I'm not saying I didn't enjoy our son and daughter. There was real joy in those times of spontaneous connection in the moment. There was a feeling of great reward when they responded to our love which included times of discipline and consequences not to their liking. We all survived those times and we had fun in spite of them. I just hope that our children mostly forget the struggles and remember the good times. Going to the pizza place in Spring to celebrate the beginning of Summer. Going back to the pizza place and shopping for school needs and clothes in Fall. Having popcorn and watching a rented movie on a stormy winter's night. I especially want them to know we have always loved, and always will love them. I think our relationships have evolved more to a friendship level now. At least that is my hope. Is it possible to stop being a parent, or a child of parents? Hopefully, we can reach a level of maturity where we put those roles in perspective and let go to experience and enjoy each other as the individuals we are.

On the lighter side: Kansas has had a mild and wet summer. Having grown up on the farm and having a farmer for a son-in-law I find that the growing seasons still influence my life. I love Spring and Fall, especially Spring since I was born in April, and Spring is a life-enriching time. Everything is reborn in Spring. As a child I loved summer. School was out, and I could bask in the long sunny days as I read a book or helped my mom freeze or can garden produce. Any hot weekend was an occasion for home-made ice cream served with angel food cake, lemonade and iced tea. Chewing on ice cubes while reading or working was a pleasant way to cool down. It still is a pleasant way to cool down, but better than ice cubes are the low-cal, low-sugar fruit smoothies I make to subdue a hot day. Mmm-Mmm!
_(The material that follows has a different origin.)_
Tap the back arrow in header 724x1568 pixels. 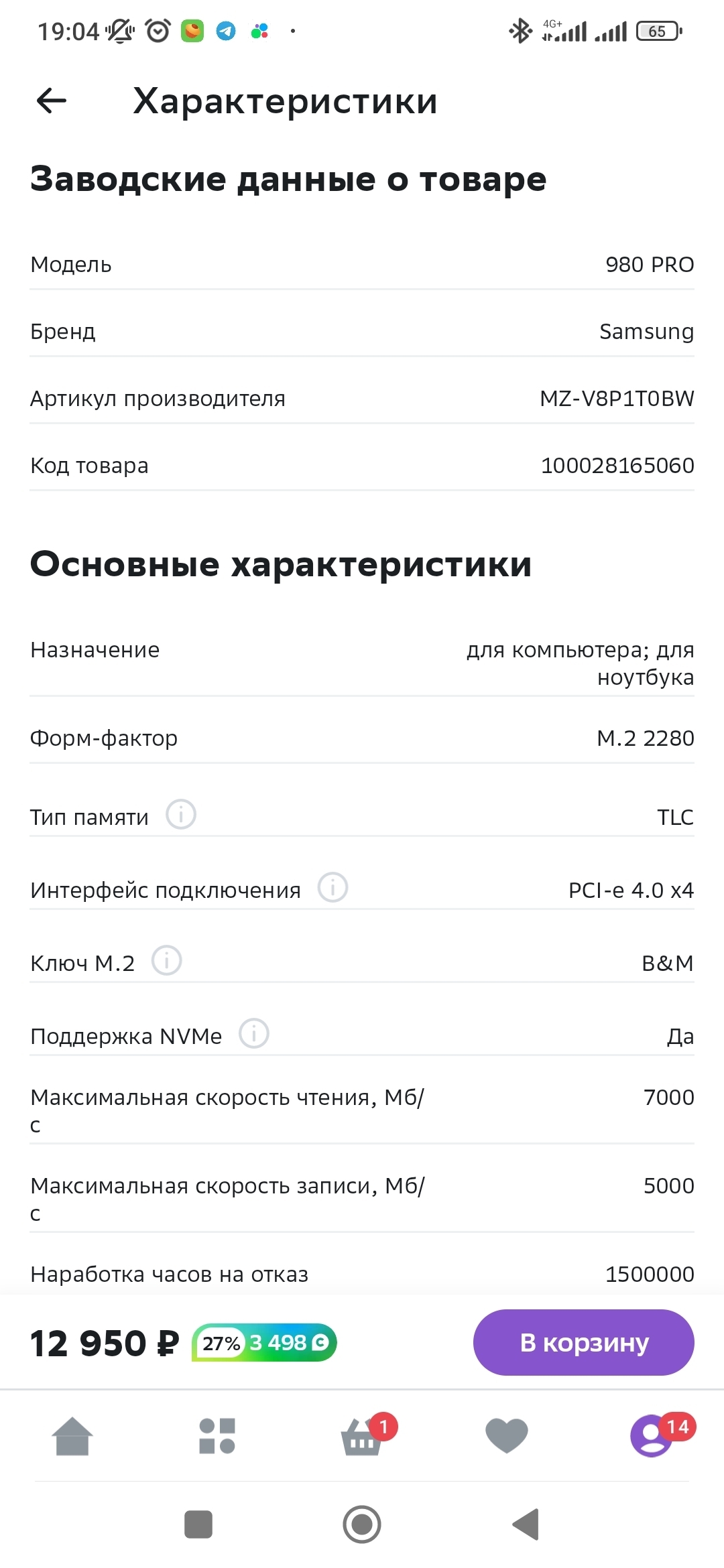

I like Fall because it's a time to slow down and think. Cool, rainy afternoons are just right for catching up on journal writing, setting goals and planning, considering what I can do on those cold winter days when snow keeps me housebound. Will I attempt to get out my scrapbooking materials and finally finish the album I began soon after Alana was born and is still only half done? Maybe I'll write that short story or start a novel. Saturdays might be spent baking some bread or cinnamon rolls to warm up the kitchen and enjoy the scents that remind me of pleasant memories from the past. It's time to get out the full-spectrum lamp that I can sit under while I read or work on the computer to drive away the gloom of SAD. That's the main thing I dread about winter--the short and cloudy days that keep away the sunshine which I absolutely need to feel happy.

I guess I can always come to my blog here and surf the links and favorite other blog spots to drive away the gloom. I'm feeling better already because I have something to look forward to. I wonder if anyone will read this blog and find something that speaks to their heart and will inspire them to share or comment so we can carry on a conversation about life? I can only hope and pray that will happen.